Why do we need scholars? Let’s start with something basic. We ought to be interested in knowing all that we can about God’s creation and God’s Word. Why? First, because they are His, and He discloses Himself in them. Second, because we have been invested with dominion over the created order, the right exercise of which requires us to know both creation and Scripture. Third, because human improvement (whether material or spiritual) demands the advancement of knowledge. Advancements in technology and medicine, for example, require increased knowledge of creation, and knowing the right use of those technologies requires increased examination of Scripture. All other things being equal, expanding the stock of human knowledge is a good thing.
Neither nature nor Scripture, however, is likely to yield many more secrets to casual observation. Therefore, in order to increase human understanding, we need people who will give themselves to the task. These people must make a focused effort to master all that has been learned within a particular discipline, to hone the skills that the discipline requires, and then to advance the total knowledge within that discipline. That is the task of a scholar.
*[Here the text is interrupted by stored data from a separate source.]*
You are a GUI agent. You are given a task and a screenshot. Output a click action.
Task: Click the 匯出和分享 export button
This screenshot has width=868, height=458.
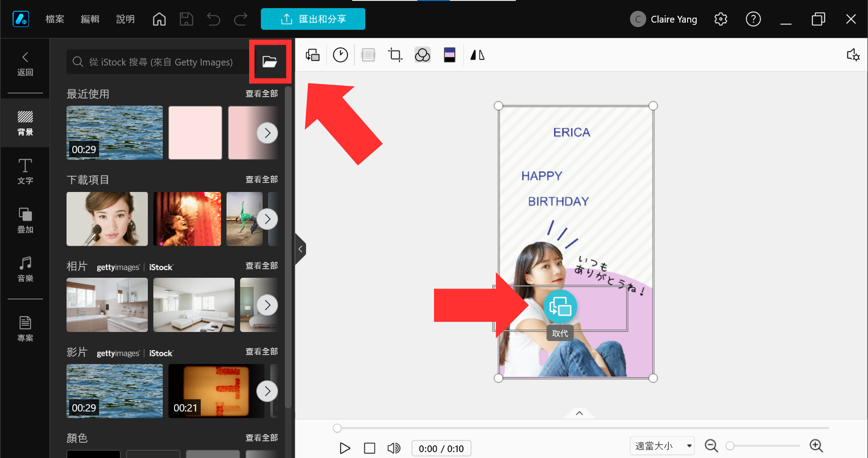click(x=313, y=19)
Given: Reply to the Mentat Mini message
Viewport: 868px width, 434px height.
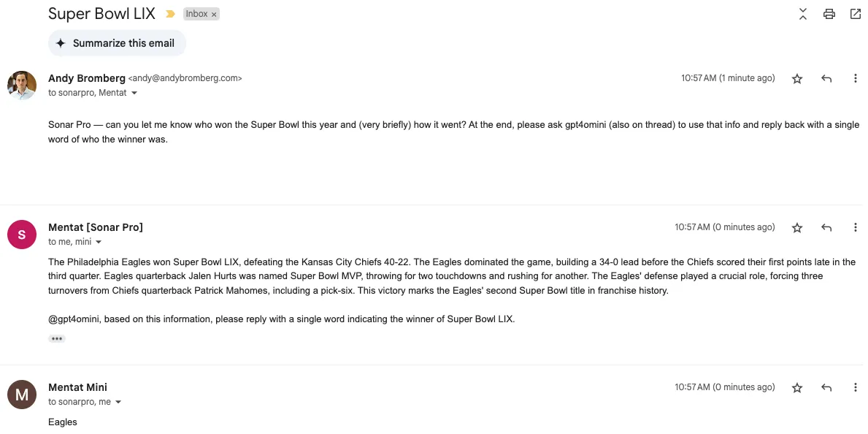Looking at the screenshot, I should [826, 388].
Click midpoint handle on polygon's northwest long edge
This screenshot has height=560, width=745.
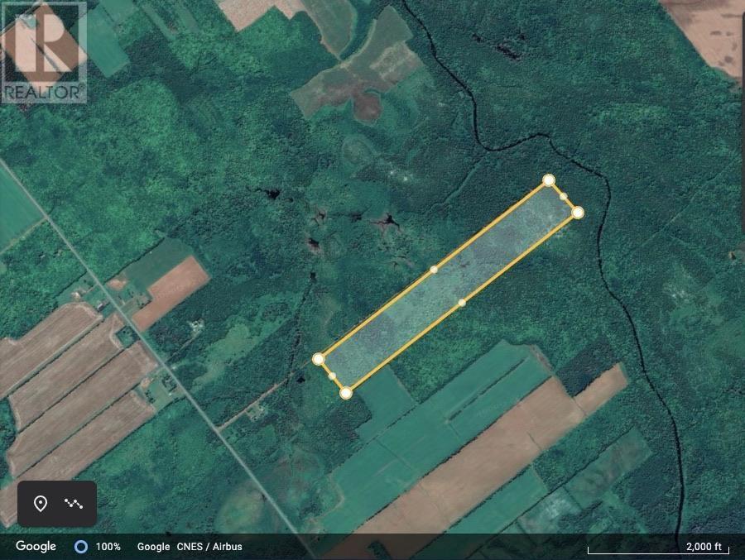tap(434, 270)
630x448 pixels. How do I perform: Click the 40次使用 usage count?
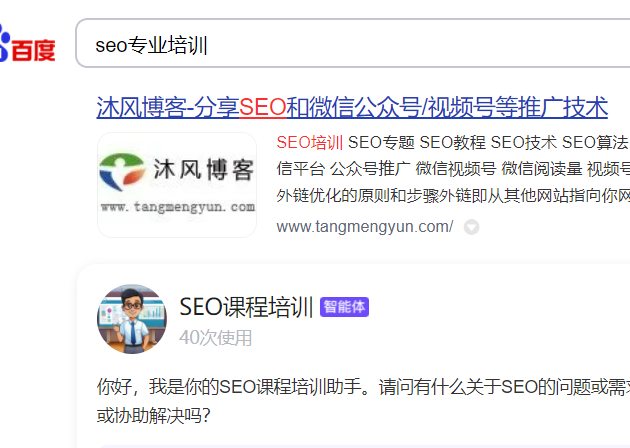tap(215, 338)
Not everyone can or should pursue scholarship. Some people should repair cars, and some should bake bread, for those are great and noble callings of God. Some, however, must give their lives to the focused study of some aspect of God’s self-disclosure, whether in nature or in Scripture. That, too, is a great and noble calling.
The increase of knowledge is a lifelong task. Whether one is studying the structures of cells, atoms, or theological ideas, advancing one’s discipline requires a lifetime of concentrated work. Just as a violin player becomes a world-class soloist only by devoting his or her life to music, scholars contribute to knowledge only by making research and writing their lives.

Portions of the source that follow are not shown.